TEXT EXTRACT:
>>

Forward hook is not always called

Hi I am using some forward hook, and apply the model on the data. It seems that during the forward, for the last batch (which has less data than the batch size), the forward hook is not always called. I do not understand the reason.

The code for hook is like this:

mapping_hooks = []
model_wrapper.range_dict = {}
def get_input_range(mem, name):
  def get_input_range_hook(module, input, output):
    print('HOOK')
    ...
    mem[name + f'{module.bar} bar' + str(output.device)] = cal_range
  return get_input_range_hook

for name_, module_ in model_wrapper.named_modules():
  mapping_hooks.append(module_.register_forward_hook(get_input_range(model_wrapper.range_dict, name_)))

with torch.no_grad():
  for input in data:
    for bar in bar_list:
      model_wrapper.apply(lambda m: setattr(m, 'foo', bar))
      model_wrapper(input)
      range_dict = {**model_wrapper.range_dict}
      for k, v in range_dict.items():
        print('bar: ', bar)
        print('v: ', v.shape)

for hook in mapping_hooks:
  hook.remove()

<<

(Saved entries)

>>

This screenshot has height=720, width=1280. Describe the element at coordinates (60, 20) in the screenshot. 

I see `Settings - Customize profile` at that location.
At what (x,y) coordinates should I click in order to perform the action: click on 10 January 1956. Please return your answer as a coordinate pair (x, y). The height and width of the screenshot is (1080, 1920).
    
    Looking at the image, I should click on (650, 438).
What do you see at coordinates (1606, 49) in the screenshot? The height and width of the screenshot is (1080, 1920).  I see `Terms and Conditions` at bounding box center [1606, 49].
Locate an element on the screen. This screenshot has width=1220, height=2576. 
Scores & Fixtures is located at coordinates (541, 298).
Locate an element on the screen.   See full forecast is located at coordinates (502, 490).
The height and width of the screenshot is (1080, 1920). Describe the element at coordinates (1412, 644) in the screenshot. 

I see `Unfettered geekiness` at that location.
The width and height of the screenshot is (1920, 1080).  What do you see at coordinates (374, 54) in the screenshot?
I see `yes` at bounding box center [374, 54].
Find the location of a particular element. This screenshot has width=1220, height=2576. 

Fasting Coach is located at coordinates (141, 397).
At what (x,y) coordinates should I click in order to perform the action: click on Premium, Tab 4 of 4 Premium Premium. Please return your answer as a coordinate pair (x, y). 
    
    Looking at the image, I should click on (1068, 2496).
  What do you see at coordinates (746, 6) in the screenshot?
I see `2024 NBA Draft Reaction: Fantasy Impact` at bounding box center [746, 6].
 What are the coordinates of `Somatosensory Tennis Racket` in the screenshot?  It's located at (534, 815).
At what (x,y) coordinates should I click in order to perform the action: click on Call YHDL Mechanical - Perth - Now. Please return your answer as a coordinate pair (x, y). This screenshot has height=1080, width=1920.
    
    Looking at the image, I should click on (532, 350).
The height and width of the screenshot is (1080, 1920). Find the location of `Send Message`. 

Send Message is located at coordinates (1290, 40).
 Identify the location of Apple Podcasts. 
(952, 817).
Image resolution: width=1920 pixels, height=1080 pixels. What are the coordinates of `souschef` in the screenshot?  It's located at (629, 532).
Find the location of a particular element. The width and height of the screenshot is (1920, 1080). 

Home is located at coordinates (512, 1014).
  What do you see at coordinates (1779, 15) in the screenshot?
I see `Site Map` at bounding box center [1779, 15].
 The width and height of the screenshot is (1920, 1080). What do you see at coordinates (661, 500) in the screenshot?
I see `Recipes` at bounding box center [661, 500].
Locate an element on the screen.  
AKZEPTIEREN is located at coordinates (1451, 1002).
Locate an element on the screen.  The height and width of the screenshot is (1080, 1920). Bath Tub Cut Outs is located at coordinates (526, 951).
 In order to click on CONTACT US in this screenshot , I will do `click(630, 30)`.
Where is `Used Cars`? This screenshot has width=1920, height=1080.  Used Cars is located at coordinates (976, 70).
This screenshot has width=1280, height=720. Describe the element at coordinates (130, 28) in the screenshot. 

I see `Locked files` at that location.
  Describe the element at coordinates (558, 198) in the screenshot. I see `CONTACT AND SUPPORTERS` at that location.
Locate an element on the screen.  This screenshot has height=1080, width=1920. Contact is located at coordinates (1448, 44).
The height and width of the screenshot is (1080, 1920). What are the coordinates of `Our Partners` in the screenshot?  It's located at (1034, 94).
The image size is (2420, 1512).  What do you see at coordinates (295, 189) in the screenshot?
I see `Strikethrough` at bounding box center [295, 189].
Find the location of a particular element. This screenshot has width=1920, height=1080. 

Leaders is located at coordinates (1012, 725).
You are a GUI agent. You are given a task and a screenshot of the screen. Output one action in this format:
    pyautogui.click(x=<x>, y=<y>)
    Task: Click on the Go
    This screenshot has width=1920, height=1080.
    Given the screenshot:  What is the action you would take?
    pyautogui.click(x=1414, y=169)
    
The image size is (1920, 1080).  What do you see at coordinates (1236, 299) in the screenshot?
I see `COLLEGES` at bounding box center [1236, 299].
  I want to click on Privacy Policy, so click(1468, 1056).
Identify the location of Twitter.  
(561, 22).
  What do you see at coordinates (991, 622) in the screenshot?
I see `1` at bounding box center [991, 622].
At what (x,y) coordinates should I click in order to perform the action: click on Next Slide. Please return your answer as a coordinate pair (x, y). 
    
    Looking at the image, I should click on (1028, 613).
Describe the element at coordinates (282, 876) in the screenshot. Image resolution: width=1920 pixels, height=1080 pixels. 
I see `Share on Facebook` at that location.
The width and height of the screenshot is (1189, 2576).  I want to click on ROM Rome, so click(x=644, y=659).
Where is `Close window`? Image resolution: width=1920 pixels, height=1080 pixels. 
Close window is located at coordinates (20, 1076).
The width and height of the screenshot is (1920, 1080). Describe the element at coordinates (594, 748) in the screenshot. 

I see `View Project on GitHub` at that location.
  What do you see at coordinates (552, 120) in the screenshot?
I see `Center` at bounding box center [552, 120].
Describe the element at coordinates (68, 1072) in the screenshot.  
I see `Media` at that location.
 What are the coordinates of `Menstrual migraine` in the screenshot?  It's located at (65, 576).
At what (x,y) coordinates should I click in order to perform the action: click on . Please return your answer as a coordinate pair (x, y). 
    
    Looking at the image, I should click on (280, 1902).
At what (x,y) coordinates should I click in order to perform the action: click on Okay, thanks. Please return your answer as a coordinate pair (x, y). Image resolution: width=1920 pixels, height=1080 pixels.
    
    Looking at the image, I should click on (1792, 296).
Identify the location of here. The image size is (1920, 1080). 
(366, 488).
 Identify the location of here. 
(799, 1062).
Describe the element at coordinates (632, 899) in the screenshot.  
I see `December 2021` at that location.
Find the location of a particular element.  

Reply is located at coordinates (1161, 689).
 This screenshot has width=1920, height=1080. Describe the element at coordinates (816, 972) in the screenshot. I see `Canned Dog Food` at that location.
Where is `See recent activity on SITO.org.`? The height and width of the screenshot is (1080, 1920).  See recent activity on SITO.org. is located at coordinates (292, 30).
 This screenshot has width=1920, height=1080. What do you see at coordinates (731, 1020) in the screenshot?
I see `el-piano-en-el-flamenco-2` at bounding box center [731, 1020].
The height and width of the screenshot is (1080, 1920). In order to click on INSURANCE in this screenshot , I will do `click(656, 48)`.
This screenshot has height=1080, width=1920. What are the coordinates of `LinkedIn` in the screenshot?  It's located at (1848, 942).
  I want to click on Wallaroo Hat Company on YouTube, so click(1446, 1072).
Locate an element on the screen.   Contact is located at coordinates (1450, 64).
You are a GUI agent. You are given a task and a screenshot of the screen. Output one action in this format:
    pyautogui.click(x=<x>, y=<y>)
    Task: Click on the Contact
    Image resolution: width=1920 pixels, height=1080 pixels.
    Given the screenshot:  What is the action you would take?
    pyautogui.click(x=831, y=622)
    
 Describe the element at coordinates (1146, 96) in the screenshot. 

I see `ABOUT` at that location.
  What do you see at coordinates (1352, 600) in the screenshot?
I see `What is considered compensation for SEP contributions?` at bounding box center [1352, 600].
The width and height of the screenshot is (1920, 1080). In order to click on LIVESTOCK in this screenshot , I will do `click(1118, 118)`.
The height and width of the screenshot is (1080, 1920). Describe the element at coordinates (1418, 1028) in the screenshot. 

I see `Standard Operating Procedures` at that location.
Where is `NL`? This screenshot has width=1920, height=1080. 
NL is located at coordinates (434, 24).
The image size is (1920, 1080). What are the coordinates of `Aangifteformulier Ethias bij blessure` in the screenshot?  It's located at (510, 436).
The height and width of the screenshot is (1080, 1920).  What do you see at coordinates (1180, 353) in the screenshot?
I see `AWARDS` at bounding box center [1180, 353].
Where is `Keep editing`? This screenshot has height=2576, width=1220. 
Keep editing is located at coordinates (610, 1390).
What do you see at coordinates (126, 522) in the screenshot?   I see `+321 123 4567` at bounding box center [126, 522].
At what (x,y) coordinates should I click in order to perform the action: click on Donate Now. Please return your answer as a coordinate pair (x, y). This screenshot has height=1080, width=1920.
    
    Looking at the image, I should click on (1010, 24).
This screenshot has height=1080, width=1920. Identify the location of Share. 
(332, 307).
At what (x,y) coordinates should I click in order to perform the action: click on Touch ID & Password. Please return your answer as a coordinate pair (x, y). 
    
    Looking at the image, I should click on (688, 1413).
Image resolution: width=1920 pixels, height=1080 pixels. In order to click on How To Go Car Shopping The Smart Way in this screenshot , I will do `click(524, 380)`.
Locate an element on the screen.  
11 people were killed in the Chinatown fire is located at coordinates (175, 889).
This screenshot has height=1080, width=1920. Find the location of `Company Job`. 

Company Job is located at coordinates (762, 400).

<<

TASKS FOR THIS EXERCISE:
- A) Edit the forum post about the forward hook by replacing "bar_list" with "bar_values", and write out the passage between "for name_, module_" and "print('v: ', v.shape)", inclusive.
- B) Shorten the paragraph of the forum post about the forward hook that begins "Hi I am using some forward hook", keeping its main facts.
- C) Supply the next part of the forum post about the forward hook, starting after its final line.

WRITTEN ANSWERS:
- A)
for name_, module_ in model_wrapper.named_modules():
  mapping_hooks.append(module_.register_forward_hook(get_input_range(model_wrapper.range_dict, name_)))

with torch.no_grad():
  for input in data:
    for bar in bar_values:
      model_wrapper.apply(lambda m: setattr(m, 'foo', bar))
      model_wrapper(input)
      range_dict = {**model_wrapper.range_dict}
      for k, v in range_dict.items():
        print('bar: ', bar)
        print('v: ', v.shape)

- B) The writer runs a model with a forward hook on the data and finds that the hook is not always called for the last batch, which holds less data than the batch size. They do not know why.

- C)
mapping_hooks = []

And in the final log, ‘HOOK’ is printed for every batch, except for the last batch and the second bar value (it is correctly printed for the first bar value for the last batch). The shape of v printed is also incorrect for the second bar value for the last batch, which should be [80, 3, 32, 32], but is [128, 3, 32, 32] (128 is the batch size, 80 is the number of data for the last batch, for cifar10 with 50k images and batch size of 128). I only use one GPU, and model_wrapper is an nn.DataParallel instance.

Thanks a lot.

First update: it seems that hook is called only once for every batch, only for the first bar value.

Second update: I update the code a little to be more like the real code (add ‘bar’ information and device information into the keys for the range_dict). Also, it seems that the original description is correct, i.e., the hook is called correctly for every bar value and every batch, except for the last batch, where the hook is only called for the first bar value.

Sorry I found the problem.